## SOURCE EXTRACT
# P210 Parts



## Calibre (Mar 31, 2012)

Recently came across a Danish P210 that is missing parts.

I am in need of a slide stop; a magazine and a recoil spring and guide.

Any assistance in aquiring these parts would be greatly appreciated. I'm guessing this would be a nice shootin' gun if I can locate these parts.

Thanks in advance.


----------



## FNISHR (Aug 9, 2011)

I put a few rounds through my son's P210 today, and it certainly is a fine shooting gun. He tells me that the original P210 mags are pretty pricey, and that he has done a bit of filing to make P210 Legend mags work with his Swiss P210 for that reason.

I think I'd start by talking to Sig if it were me. Some parts from the Legend may be compatible and some not; I hope you'll update us on this project as you get further along.


----------



## DJ Niner (Oct 3, 2006)

Well, assuming the Danish 210 uses the same parts as a SIG 210 (a big assumption, and one that I am unsure is even true), then Numrich Arms seems to have the slide stop in stock (part #41 at the link below), but make sure you are sitting down when you see the price.

Numrich Gun Parts Corp. - The World's Largest Supplier of Firearms Parts and Accessories

They are out of the recoil spring assemblies (part #13), and I cannot believe that is the case, based on the price they last charged for them. Wow.

## WRITTEN INSTRUCTION 1
Answer these from the P210 parts thread:
(a) Which parts does Calibre say the Danish P210 is missing?
(b) What has FNISHR's son done so P210 Legend mags work with his Swiss P210?
(c) What part number does Numrich Arms use for the slide stop?
## WRITTEN INSTRUCTION 2
Name every poster in the P210 parts thread, each with the date shown on their post.
## WRITTEN INSTRUCTION 3
Pick up the P210 parts thread from the point where its last post ends.
The recorded data comes from a different source than the P210 parts thread.

Recorded data
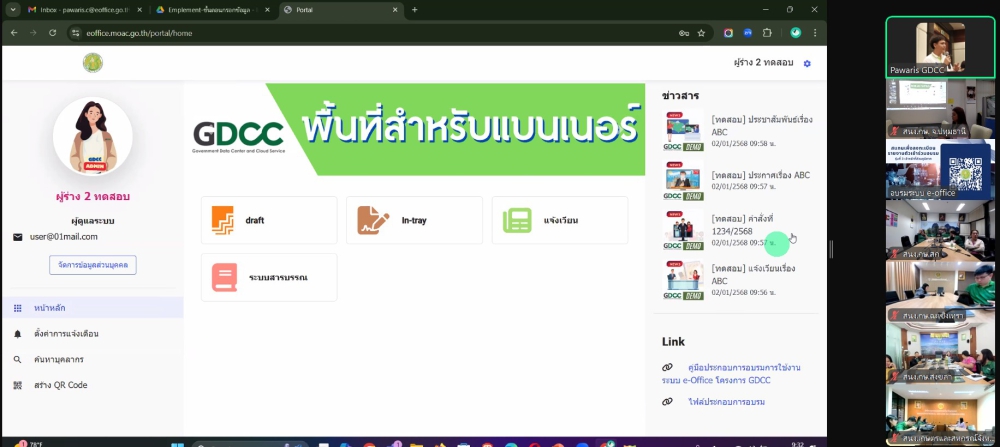1000x447 pixels.
Task: Click the จัดการข้อมูลส่วนบุคคล button
Action: [x=92, y=265]
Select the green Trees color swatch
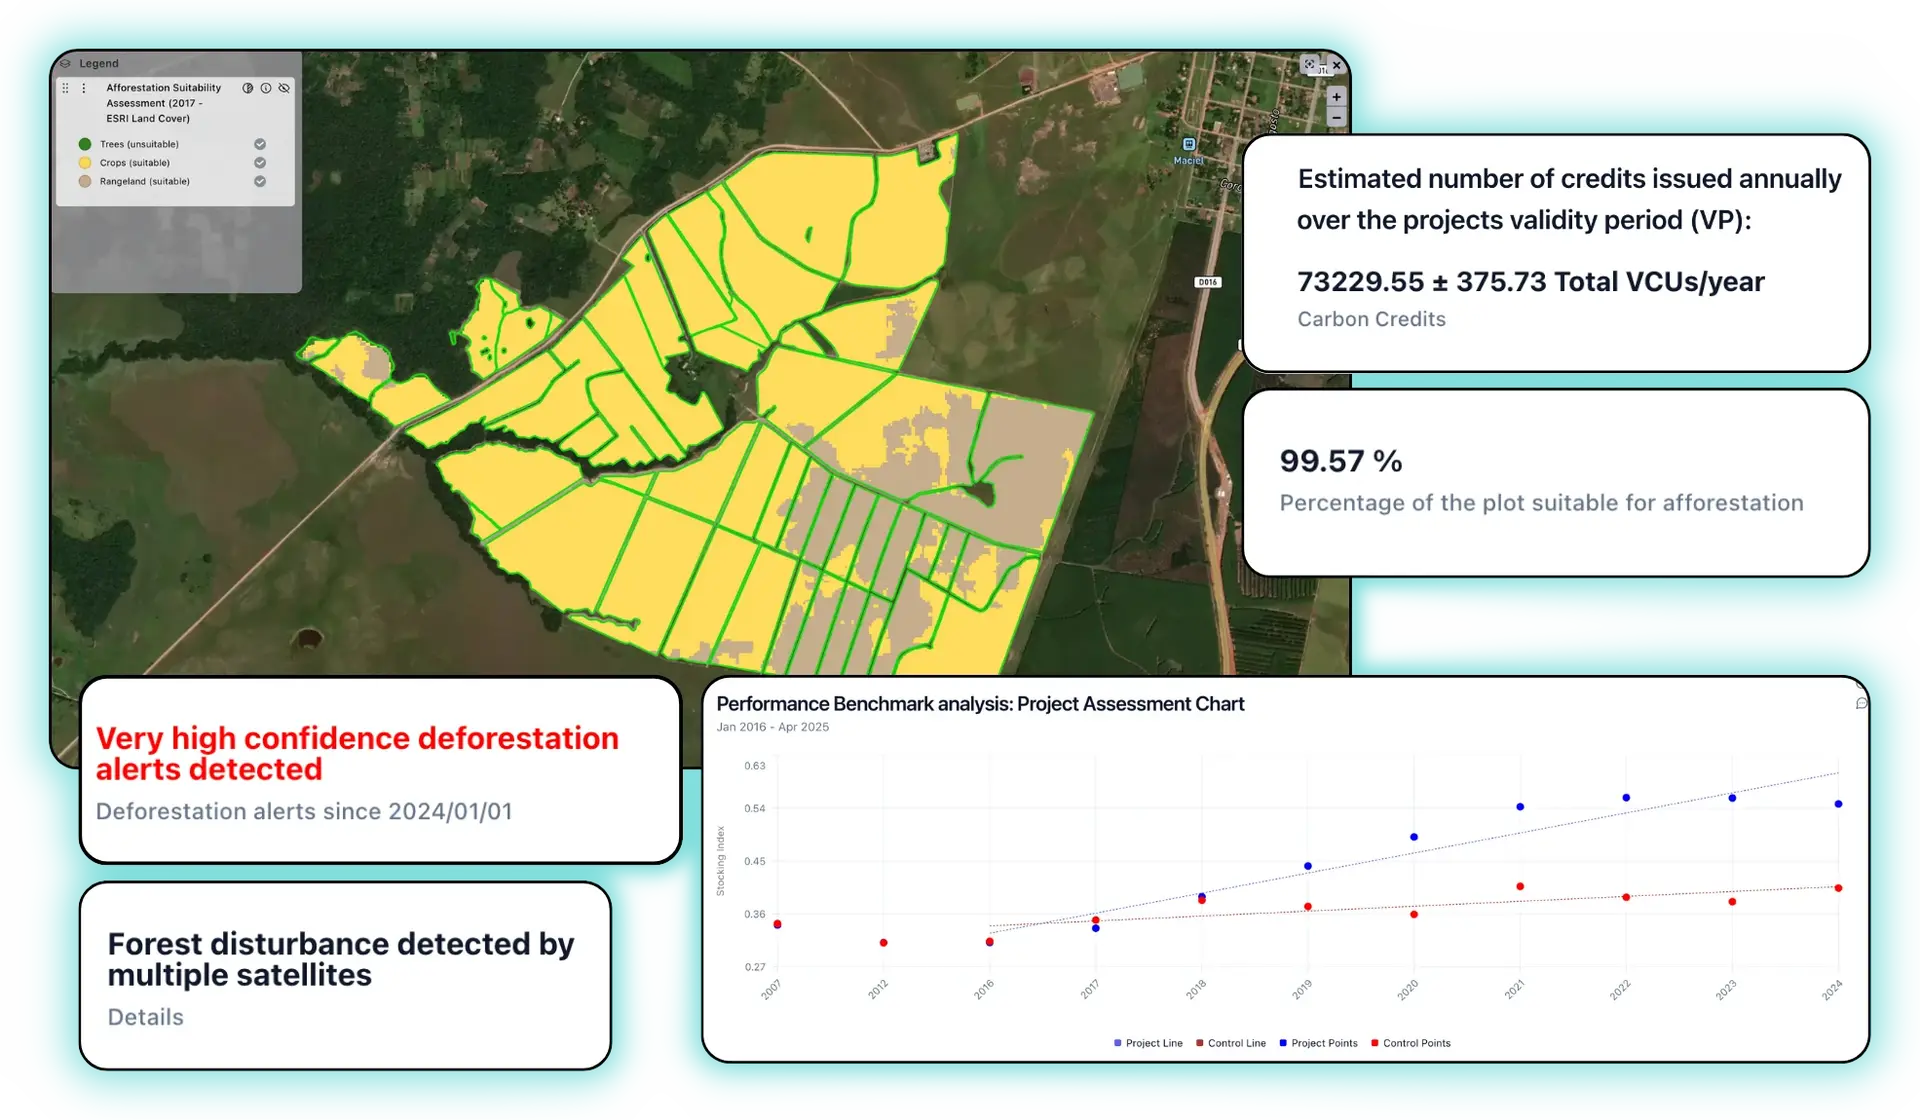1920x1120 pixels. 85,144
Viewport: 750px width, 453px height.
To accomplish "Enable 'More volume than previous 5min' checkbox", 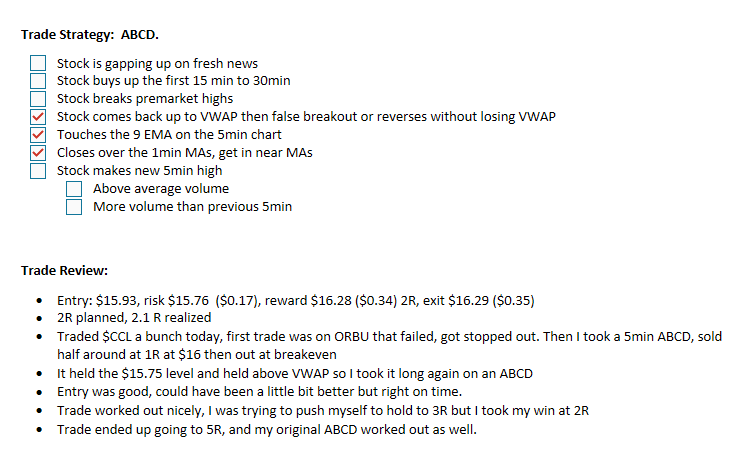I will (75, 207).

## WRITTEN REPLY 1
(a) A slide stop, a magazine, and a recoil spring and guide.
(b) He has done a bit of filing on them.
(c) Part #41.

## WRITTEN REPLY 2
Calibre (Mar 31, 2012)
FNISHR (Aug 9, 2011)
DJ Niner (Oct 3, 2006)

## WRITTEN REPLY 3
I don't even want to talk about the magazines. This, from a guy who once paid $100 for a hi-cap pistol mag during the Assault Weapons Ban, too.
Allow me to suggest that you sell the parts of your pistol individually, and buy something really nice for yourself when you get done.

Good luck with your rebuild. Please accept my thanks for the education you arranged for me to receive while researching this info. 
I had absolutely no idea .... none whatsoever...
Just ... wow.


----------



## Calibre (Mar 31, 2012)

Thanks for your replies guys.

I have a line on the parts that I need and made the recoil spring guide this afternoon. My gun will use a 45 ACP recoil spring as I am a shooter more than a collector. Didn't have to modify any SIG parts to accomplish my conversion.

Updates will follow when I can.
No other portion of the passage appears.